# Start of Dataset

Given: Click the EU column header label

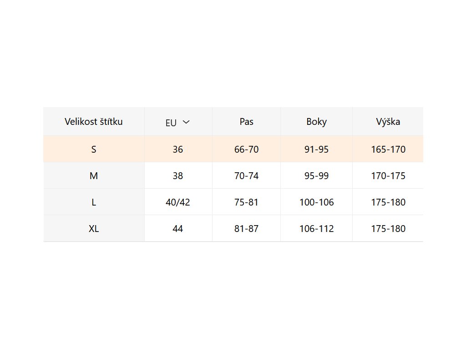Looking at the screenshot, I should pos(171,123).
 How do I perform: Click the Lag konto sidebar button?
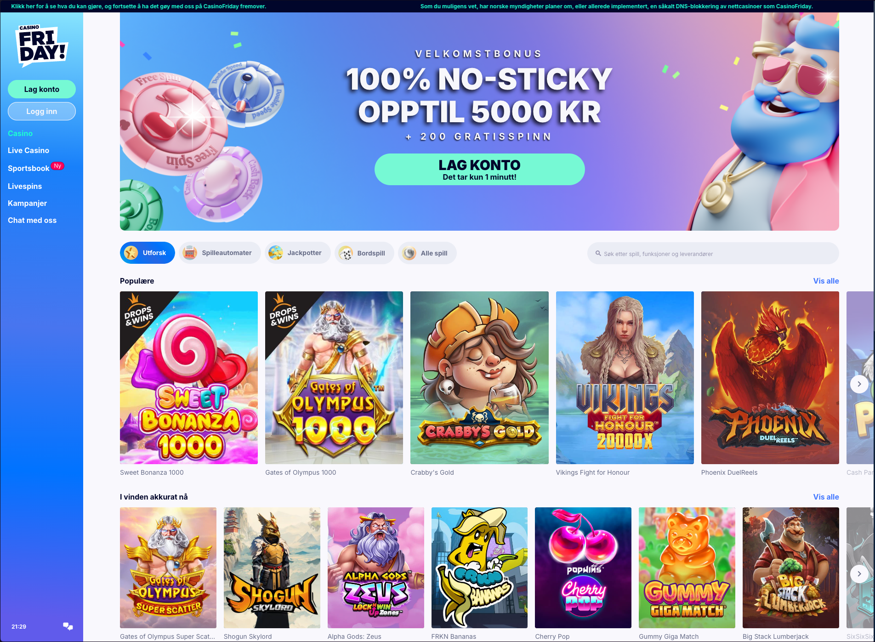pos(42,89)
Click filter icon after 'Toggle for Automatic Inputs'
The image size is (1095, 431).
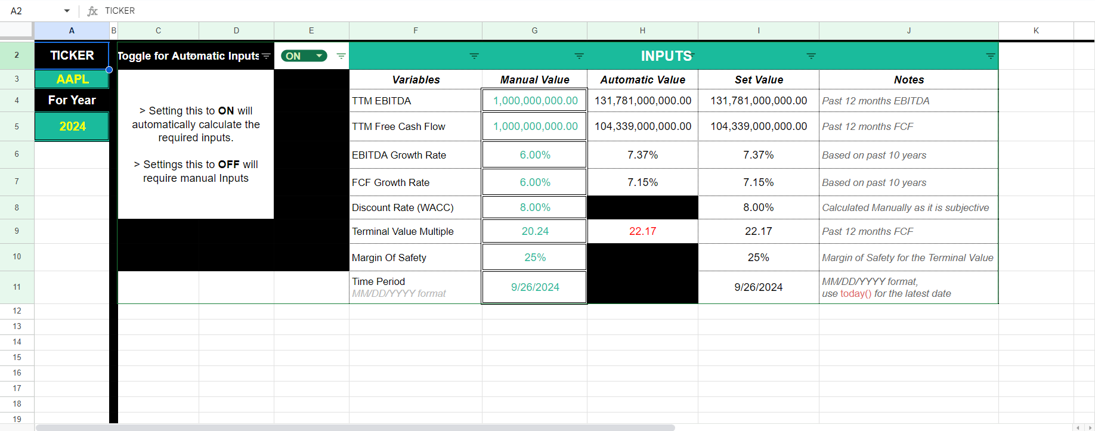point(266,56)
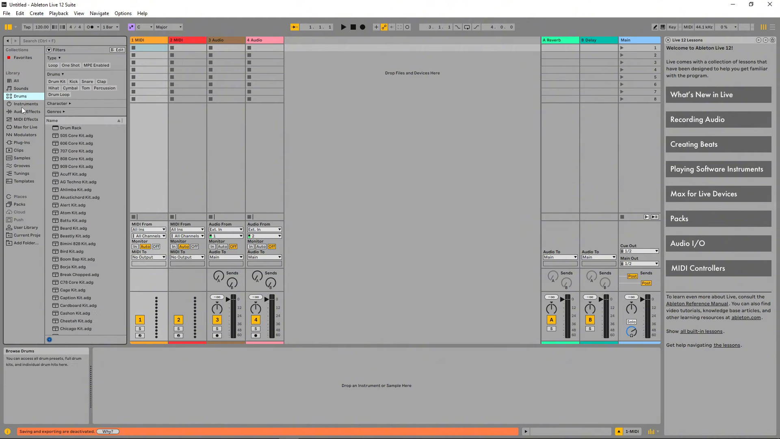Open Packs under the Places section
This screenshot has height=439, width=780.
19,204
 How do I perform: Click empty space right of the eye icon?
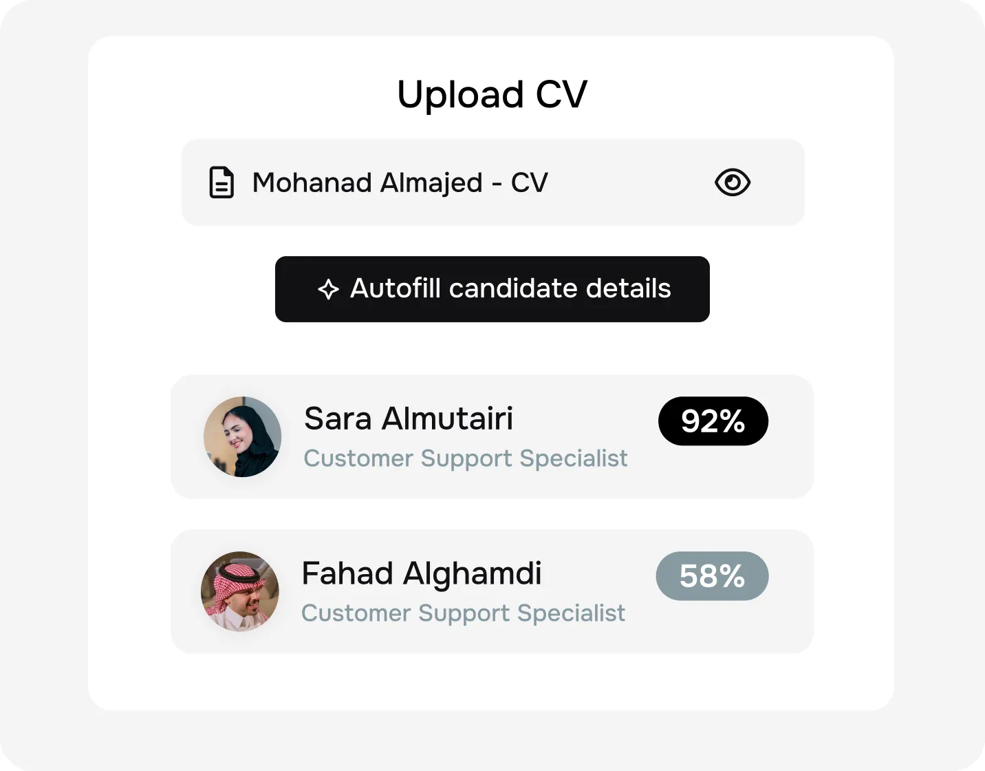pos(777,182)
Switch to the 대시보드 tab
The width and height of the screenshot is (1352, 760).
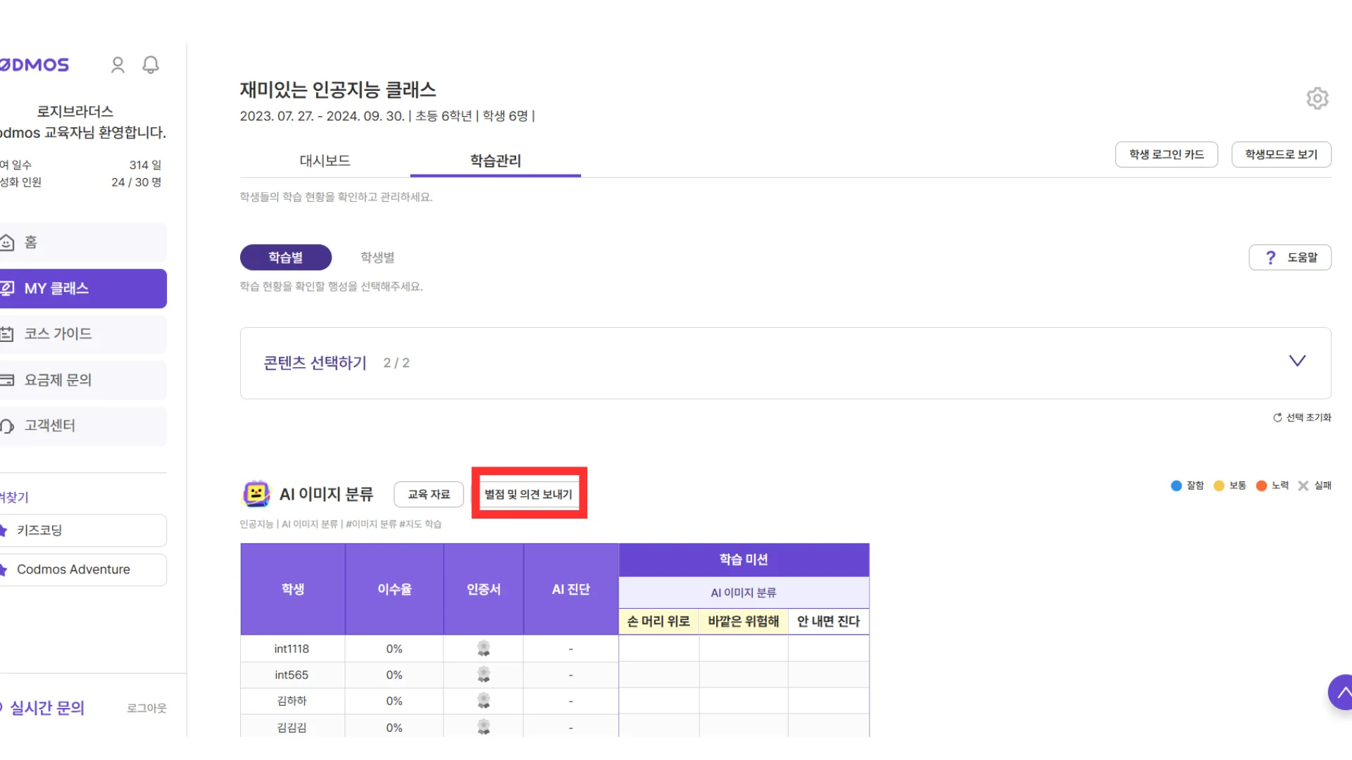pos(325,160)
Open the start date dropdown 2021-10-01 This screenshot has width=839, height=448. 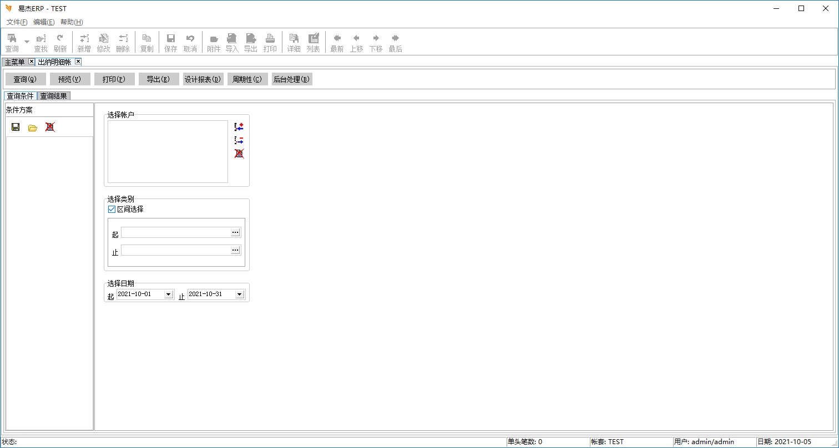(x=169, y=294)
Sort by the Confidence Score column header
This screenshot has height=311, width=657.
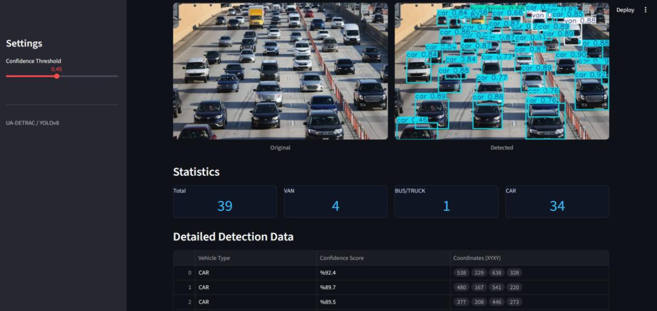click(342, 258)

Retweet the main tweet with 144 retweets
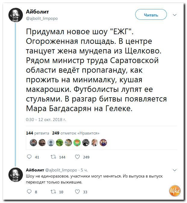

# End of Dataset

### Written exercise
Rewrite the lines above as a numbered list, from the line with "Click filter icon" up to and including the line with "pos(777,182)", skipping any blank lines and leaving out the pictures.

### Answer for the task
1. Click filter icon after 'Toggle for Automatic Inputs'
2. The image size is (1095, 431).
3. point(266,56)
4. Open Packs under the Places section
5. This screenshot has height=439, width=780.
6. 19,204
7.  How do I perform: Click empty space right of the eye icon?
8. pos(777,182)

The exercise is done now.